What Nobody Tells You About Building a RAG Pipeline in Production
Most RAG tutorials stop at 'use a vector DB and retrieve top-k chunks.' Here's what actually breaks when real users start typing — and the cheap fixes that move the needle.
Every RAG tutorial follows the same recipe: load documents, chunk them, embed them, push to a vector database, retrieve top-k by cosine similarity, stuff into a prompt, done.
That recipe works. For demos.
The moment you put real users in front of it, three things break — and none of them are the vector database.
Your chunks are wrong (and not in the way you think)
Most tutorials default to "split by 1000 characters with 200 overlap." It's a fine starting point and a terrible ending point.
Real documents have structure. A long support article has a question at the top, a one-line answer, and three paragraphs of context. A PDF has headers, captions, footnotes. If you chunk by character count, you end up with chunks that start mid-sentence, contain half a code block, and lose the heading that gave them meaning.
Two things that helped me more than swapping vector databases ever did:
- Chunk by structure first. Split on headings, then on paragraphs, only fall back to character count for runaway sections.
- Prepend the heading hierarchy to each chunk. A chunk that reads
Billing > Refunds > "We process refunds within 5 business days..."retrieves dramatically better than the bare quote.
The embedding model didn't get smarter. The unit you embedded did.
Top-k is a lie
Cosine similarity ranks chunks by embedding similarity, not answer relevance. They're correlated. They're not the same thing.
A user asking "how do I cancel my subscription?" might match three chunks about the cancellation policy and a fourth chunk about subscription pricing — because the word "subscription" appears 12 times in it. Cosine has no way to know which is more useful for actually answering the question.
Two cheap fixes:
- Rerank with a cross-encoder. Retrieve top-20 by cosine, then rerank with a model that reads the query and the chunk together. Cohere ships a hosted one. Or run
bge-reranker-baselocally for almost nothing. - Use Maximal Marginal Relevance (MMR). Penalize redundancy. If two top chunks are near-duplicates, you want one of them plus a diverse second pick, not both.
Adding a reranker is the single highest-leverage change you can make to an existing RAG system. The vector database stops being your bottleneck almost immediately.
The model will hallucinate, with full confidence
When the retrieved chunks don't actually contain the answer, the model will not say "I don't know." It will write a polite, confident, plausible-sounding paragraph that is wrong.
You can't fix this with retrieval. You fix it at the generation step:
- Explicit refusal in the system prompt. Spell out what to do when the context is insufficient: "If the answer is not in the provided sources, say 'I don't have that information in the available sources' and stop." Put it first. Models follow this surprisingly well when it's the opening instruction.

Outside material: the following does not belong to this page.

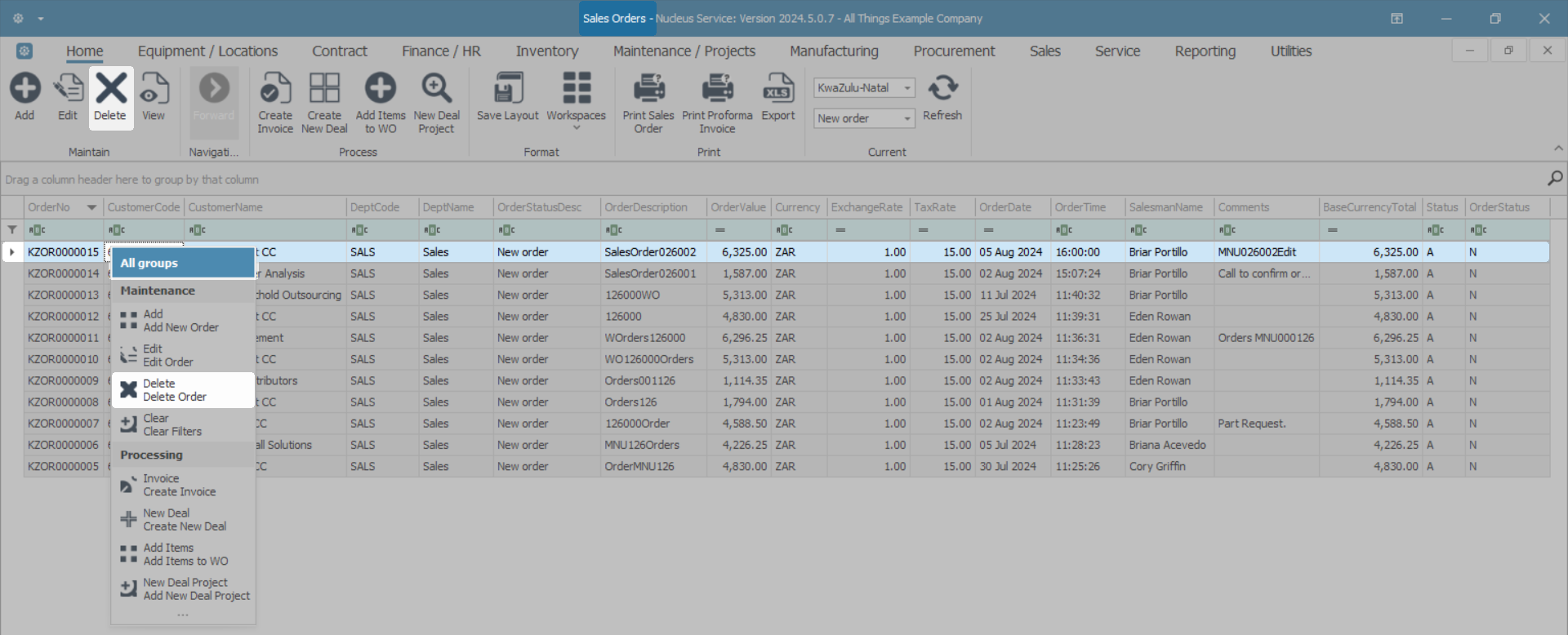Screen dimensions: 1568x635
Task: Open the KwaZulu-Natal site dropdown
Action: [906, 88]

- Force citations. Make the model quote the chunk it's using. If it can't quote, it can't claim.
- A confidence check. Ask the model to rate, 1-5, how well the context supports its answer. Filter 1s and 2s before showing them to the user.
These don't fix retrieval. They fix the failure mode where retrieval returns nothing useful and the model fills the gap with fiction.
The shape of a real pipeline
The toy version is retrieve → answer. The version that holds up looks more like:
parse → chunk by structure → embed
↓
vector store
↓
query → retrieve top-20 → rerank to top-5 → answer with citations
↓
confidence checkEvery extra arrow is somewhere things can go wrong. It's also somewhere you can measure and improve. A pure top-k pipeline gives you nothing to instrument; a multi-stage one gives you a knob for every failure mode.
That's the part demos skip. RAG isn't a one-liner. It's a system. The vector database is, honestly, the least interesting part of it.